요청 사항 -> 아래 자료에서 "height" 문자열이 들어 있는 줄의 개수를 숫자로만 답해 주세요. 대소문자는 구분합니다.

··· 주어진 항목

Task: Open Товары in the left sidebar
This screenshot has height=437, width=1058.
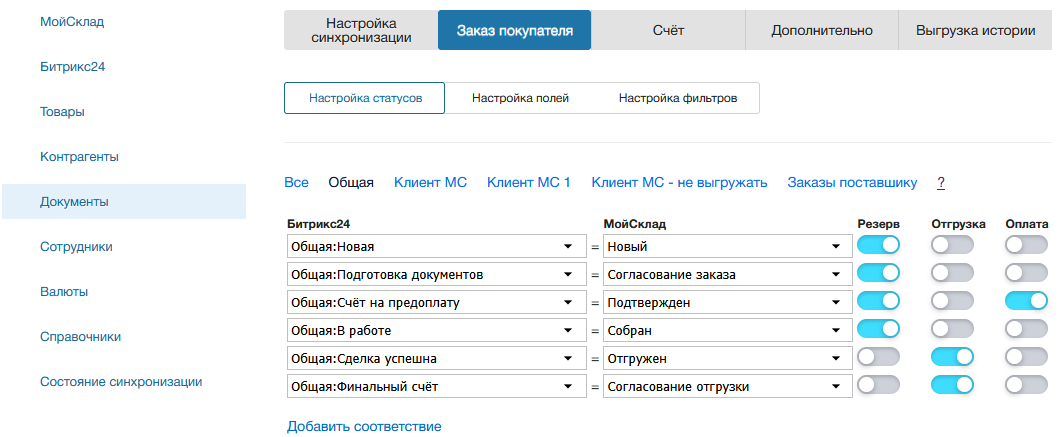Action: pyautogui.click(x=62, y=111)
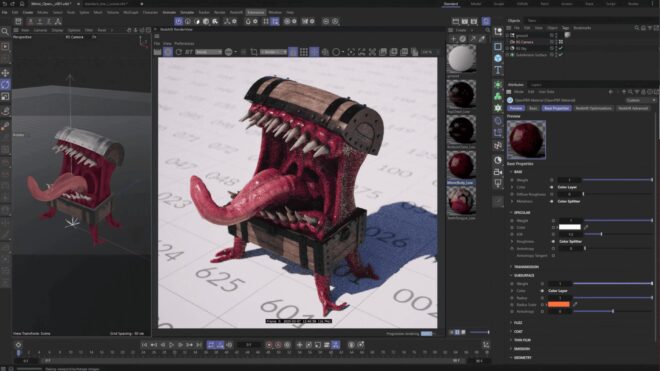Toggle the grid overlay icon in RenderView toolbar
Image resolution: width=660 pixels, height=371 pixels.
pos(303,52)
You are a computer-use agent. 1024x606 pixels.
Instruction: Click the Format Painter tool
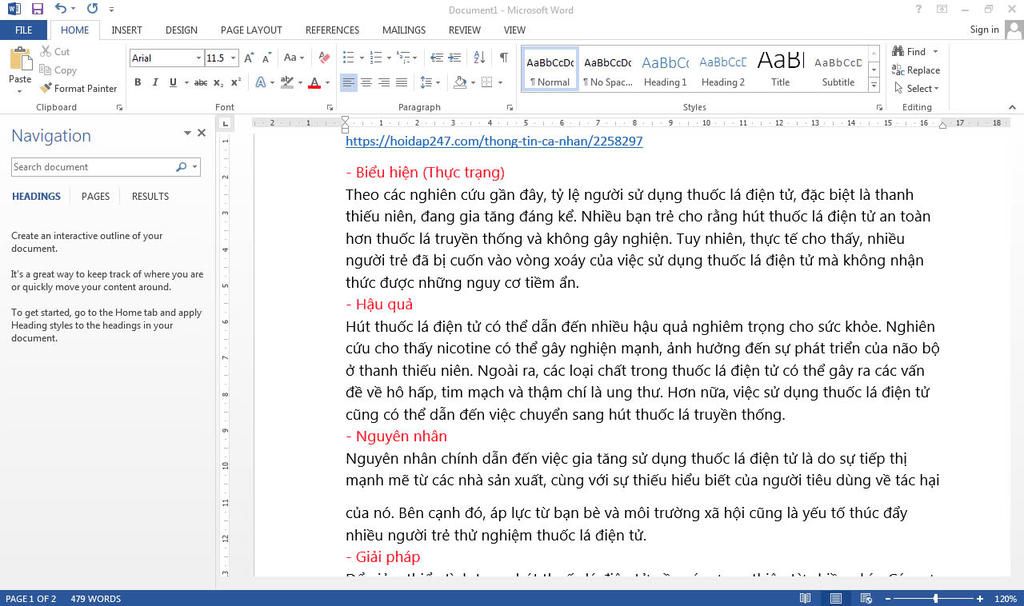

······

전체 응답 -> 2